---------- AVAILABLE RECORDS

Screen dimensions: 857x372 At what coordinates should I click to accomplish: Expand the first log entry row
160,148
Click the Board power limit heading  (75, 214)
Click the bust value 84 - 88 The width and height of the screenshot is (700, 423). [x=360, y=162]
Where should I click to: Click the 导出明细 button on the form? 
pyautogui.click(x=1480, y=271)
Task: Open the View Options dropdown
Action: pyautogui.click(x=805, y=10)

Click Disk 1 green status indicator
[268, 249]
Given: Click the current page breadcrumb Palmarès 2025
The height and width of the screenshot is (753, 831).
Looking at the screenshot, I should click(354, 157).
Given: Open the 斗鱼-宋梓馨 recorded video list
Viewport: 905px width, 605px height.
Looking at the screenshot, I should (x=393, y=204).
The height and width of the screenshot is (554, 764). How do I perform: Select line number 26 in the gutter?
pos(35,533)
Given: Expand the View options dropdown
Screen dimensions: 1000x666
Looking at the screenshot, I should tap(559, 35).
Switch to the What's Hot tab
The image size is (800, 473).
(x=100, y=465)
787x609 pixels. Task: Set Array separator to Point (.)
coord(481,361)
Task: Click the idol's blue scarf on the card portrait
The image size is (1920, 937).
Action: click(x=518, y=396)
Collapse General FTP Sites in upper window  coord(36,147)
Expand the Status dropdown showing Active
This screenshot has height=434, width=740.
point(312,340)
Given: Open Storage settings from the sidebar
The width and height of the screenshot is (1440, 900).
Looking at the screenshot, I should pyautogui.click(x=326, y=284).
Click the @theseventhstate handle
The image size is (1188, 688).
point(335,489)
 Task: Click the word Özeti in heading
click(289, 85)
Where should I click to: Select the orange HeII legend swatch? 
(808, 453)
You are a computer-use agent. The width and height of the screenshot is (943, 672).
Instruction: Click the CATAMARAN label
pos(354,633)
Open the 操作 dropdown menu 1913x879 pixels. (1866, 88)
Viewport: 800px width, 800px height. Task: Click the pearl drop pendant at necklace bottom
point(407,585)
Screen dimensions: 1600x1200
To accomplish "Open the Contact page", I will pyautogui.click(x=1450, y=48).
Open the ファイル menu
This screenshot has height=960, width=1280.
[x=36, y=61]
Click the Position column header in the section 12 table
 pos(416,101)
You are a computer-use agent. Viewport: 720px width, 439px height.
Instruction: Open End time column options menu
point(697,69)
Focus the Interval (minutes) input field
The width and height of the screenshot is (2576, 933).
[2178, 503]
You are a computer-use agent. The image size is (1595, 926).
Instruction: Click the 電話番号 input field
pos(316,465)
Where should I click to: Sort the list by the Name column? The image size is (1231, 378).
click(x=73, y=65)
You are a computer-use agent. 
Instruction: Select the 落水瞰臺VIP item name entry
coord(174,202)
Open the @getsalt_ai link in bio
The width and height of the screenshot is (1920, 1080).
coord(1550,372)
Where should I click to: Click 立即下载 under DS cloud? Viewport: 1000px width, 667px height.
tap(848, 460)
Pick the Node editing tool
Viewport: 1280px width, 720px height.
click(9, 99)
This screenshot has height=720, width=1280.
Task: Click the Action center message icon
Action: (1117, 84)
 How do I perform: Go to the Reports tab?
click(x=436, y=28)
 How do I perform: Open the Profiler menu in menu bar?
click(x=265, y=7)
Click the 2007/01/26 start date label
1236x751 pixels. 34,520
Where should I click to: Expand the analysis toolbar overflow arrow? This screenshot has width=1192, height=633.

--------------------

ASSIGNMENT:
Each line from the first line of the listing through the line containing "Given: Click the" must be set down exactly; no other line belongs in the answer.

ANSWER:
Screen dimensions: 857x372 At what coordinates should I click to accomplish: Expand the first log entry row
160,148
Click the Board power limit heading  (75, 214)
Click the bust value 84 - 88 The width and height of the screenshot is (700, 423). [x=360, y=162]
Where should I click to: Click the 导出明细 button on the form? 
pyautogui.click(x=1480, y=271)
Task: Open the View Options dropdown
Action: pyautogui.click(x=805, y=10)

Click Disk 1 green status indicator
[268, 249]
Given: Click the current page breadcrumb Palmarès 2025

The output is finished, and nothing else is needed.